ACTION ITEM: The passage below, about zooxanthellae, cites published works by author and year. List each distinct work cited that way, once each.

There is circumstantial evidence that Symbiodinium sp. does possess a CCM; it has both internal and external carbonic anhydrase (CA) (Yellowlees et al., 1993) and appears capable of both HCO3− and CO2 utilization. Zooxanthellae isolated from corals utilize predominantly HCO3− (Goiran et al., 1996), while those from giant clams appear to utilize CO2 (Yellowlees et al., 1993). Whether this is due to the different environment within the host or different zooxanthellae strains is not known. Zooxanthellae also exhibit changes in photosynthetic characteristics after isolation from a host, with a decrease in both Pmax and K0.5 photosynthesis, suggesting that there might be changes in the Ci supply to Rubisco (W. Leggat, personal observation).
In addition, the fresh water dinoflagellate Peridinium gatunense has been found to acquire a CCM under Ci-limiting conditions and can maintain internal Ci concentrations between 7- and 80-fold above external levels (Berman-Frank and Erez, 1996; Berman-Frank et al., 1998).
This study was designed to determine if the symbiotic dinoflagellate possesses a CCM and whether the characteristics of the CCM change with time after isolation from the giant clam. We report here the results of our study into the uptake and accumulation of Ci by Symbiodinium sp. The results indicate that zooxanthellae do possess a CCM; however, intracellular Ci concentrations are not as high as might be expected of an alga utilizing a form II Rubisco for photosynthetic carbon fixation.
MATERIALS AND METHODS
Isolation of Zooxanthellae and Culturing of Algae
Giant clams (Tridacna gigas) were obtained from the Australian Centre for International Agricultural Research Giant Clam Project (James Cook University Orpheus Island Research Station, Queensland, Australia) and transported to the open-air aquarium at James Cook University (Townsville). Clams were acclimatized there for at least 3 weeks before experiments were commenced. Clams were then either killed at Townsville or flown to the Australian National University (Canberra, ACT, Australia) before being killed. Zooxanthellae were isolated by blending the mantle of a freshly killed clam in 0.45 μm of filtered seawater. The homogenate was then strained through two layers of cheesecloth and zooxanthellae pelleted by centrifugation at 600g for 2.5 min at 25°C. The zooxanthellae were then washed four more times in filtered seawater before they were suspended in filtered seawater at a cell density of approximately 2 × 106 cells mL−1 and cultured with a photon flux density of 100 μE m−2 s−1.
A culture of Amphidinium carterae (CS-21) was obtained from the Commonwealth Scientific and Industrial Research Organization Culture Collection of Microalgae (Hobart, Australia) and grown in G media (Loeblich, 1975) at 25°C at a photon flux density of 100 μE m−2 s−1. The algae were harvested during log-phase growth.

ENTRIES SUPPLIED:
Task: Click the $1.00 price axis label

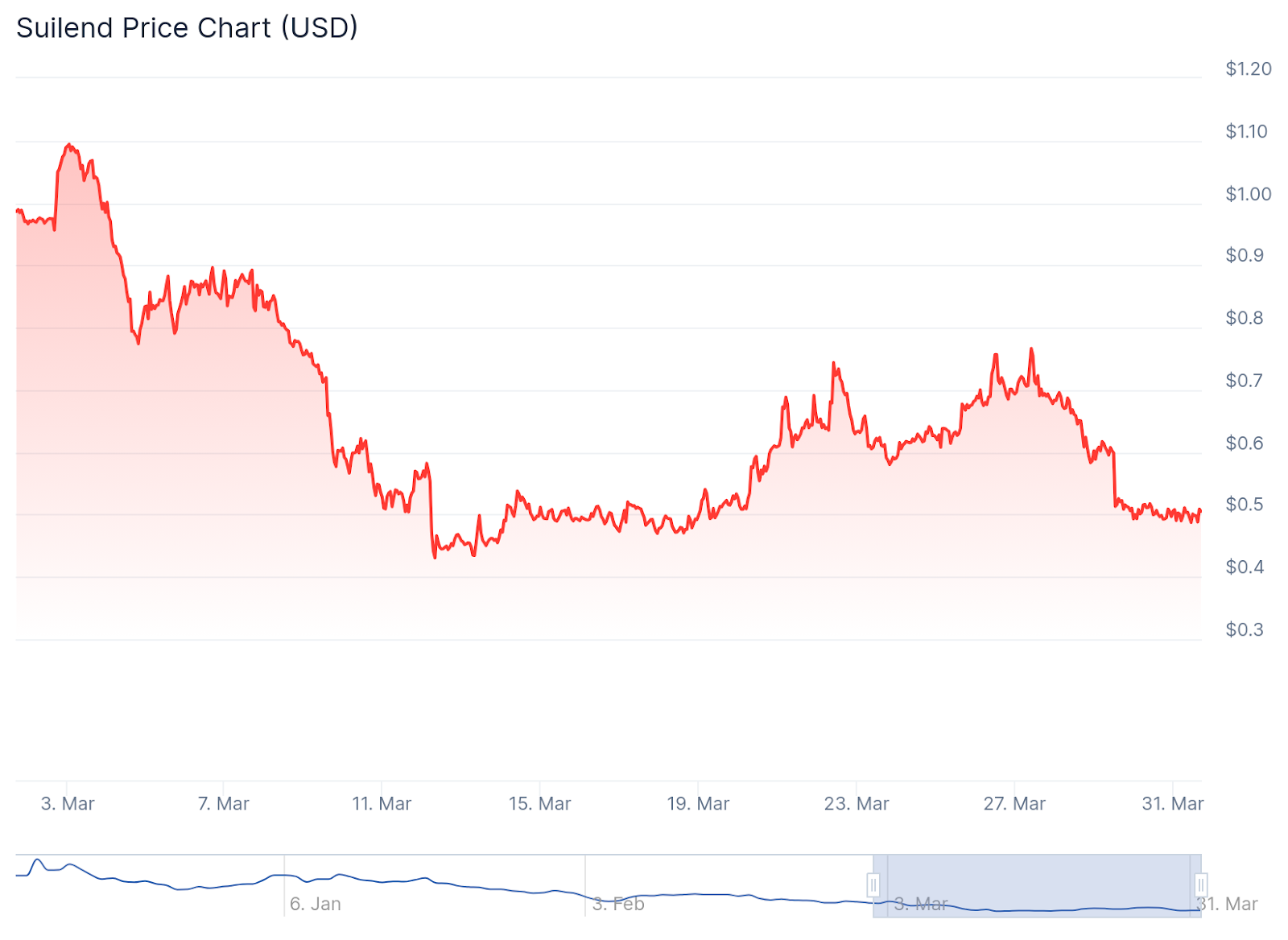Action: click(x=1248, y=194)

---

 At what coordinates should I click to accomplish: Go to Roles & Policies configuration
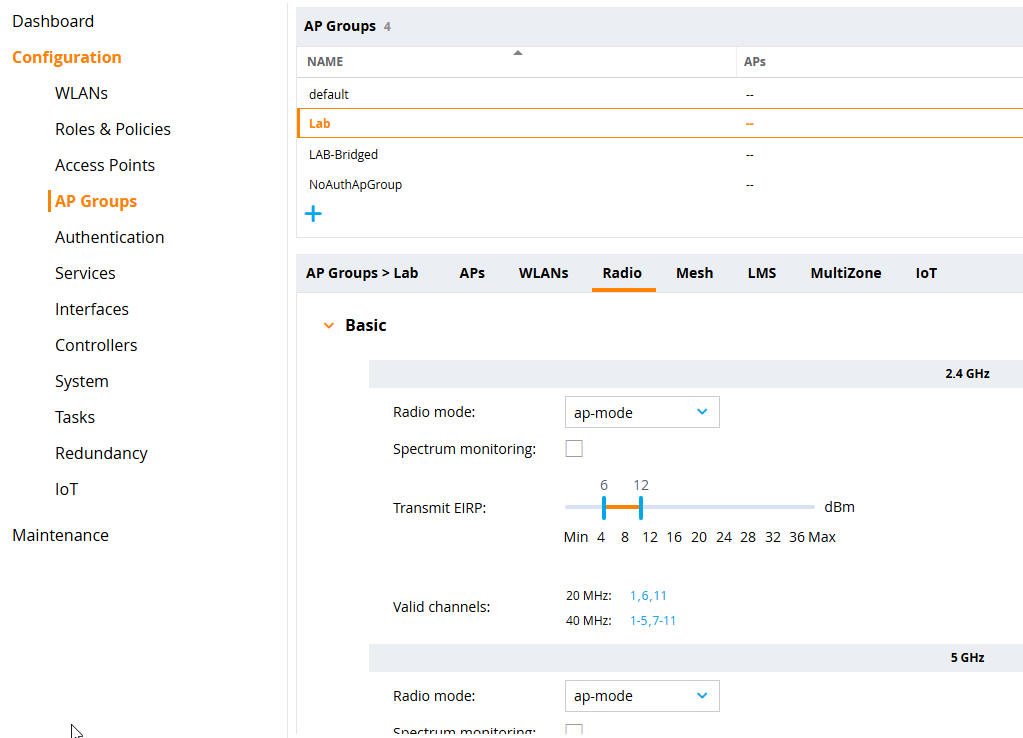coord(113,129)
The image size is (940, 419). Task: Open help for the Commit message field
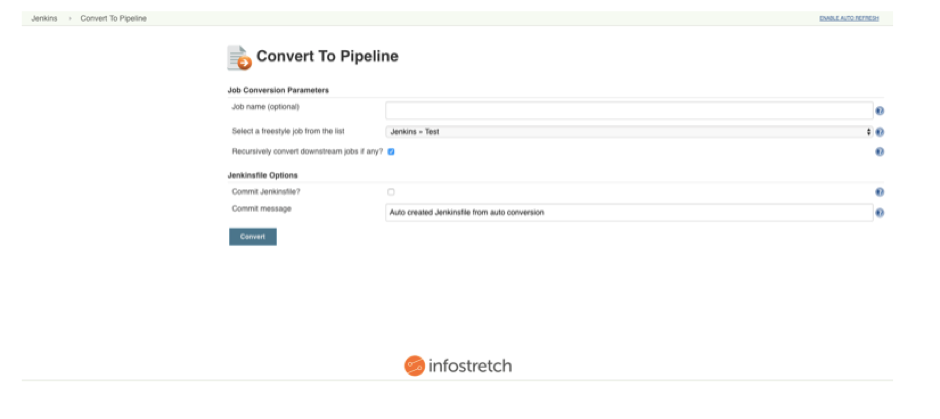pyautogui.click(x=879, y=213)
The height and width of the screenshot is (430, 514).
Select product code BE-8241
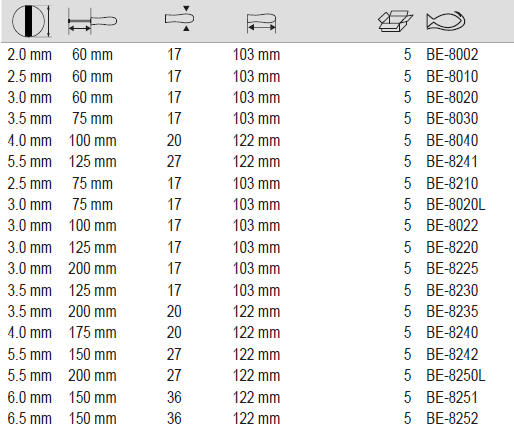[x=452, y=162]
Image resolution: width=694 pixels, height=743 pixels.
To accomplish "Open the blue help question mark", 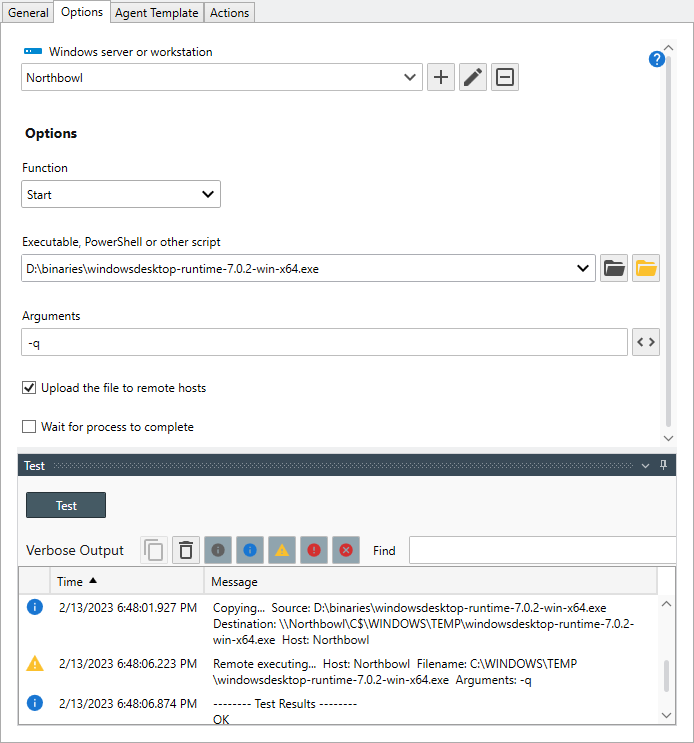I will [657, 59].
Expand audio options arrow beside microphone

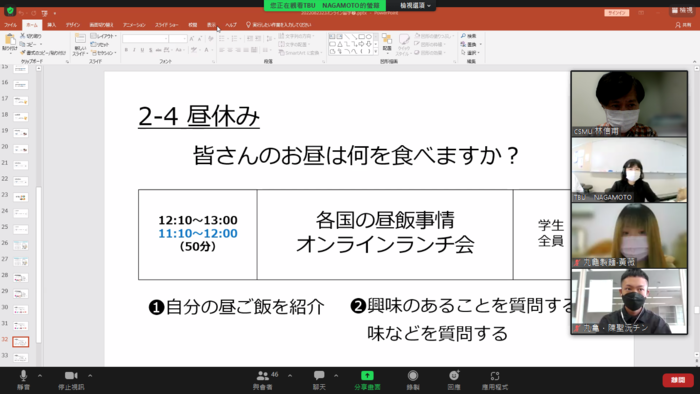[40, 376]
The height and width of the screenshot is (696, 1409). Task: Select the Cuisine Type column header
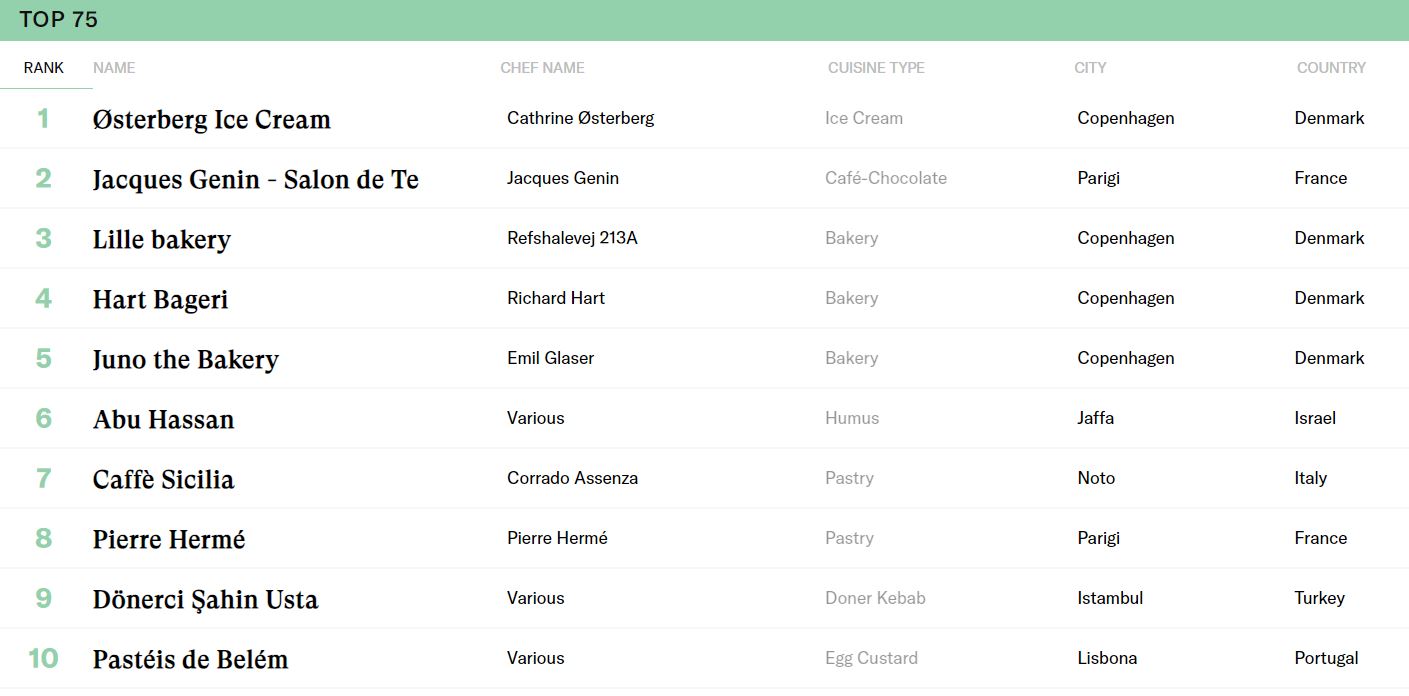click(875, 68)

EXERCISE ANSWER:
Yellowlees et al., 1993
Goiran et al., 1996
Berman-Frank and Erez, 1996
Berman-Frank et al., 1998
Loeblich, 1975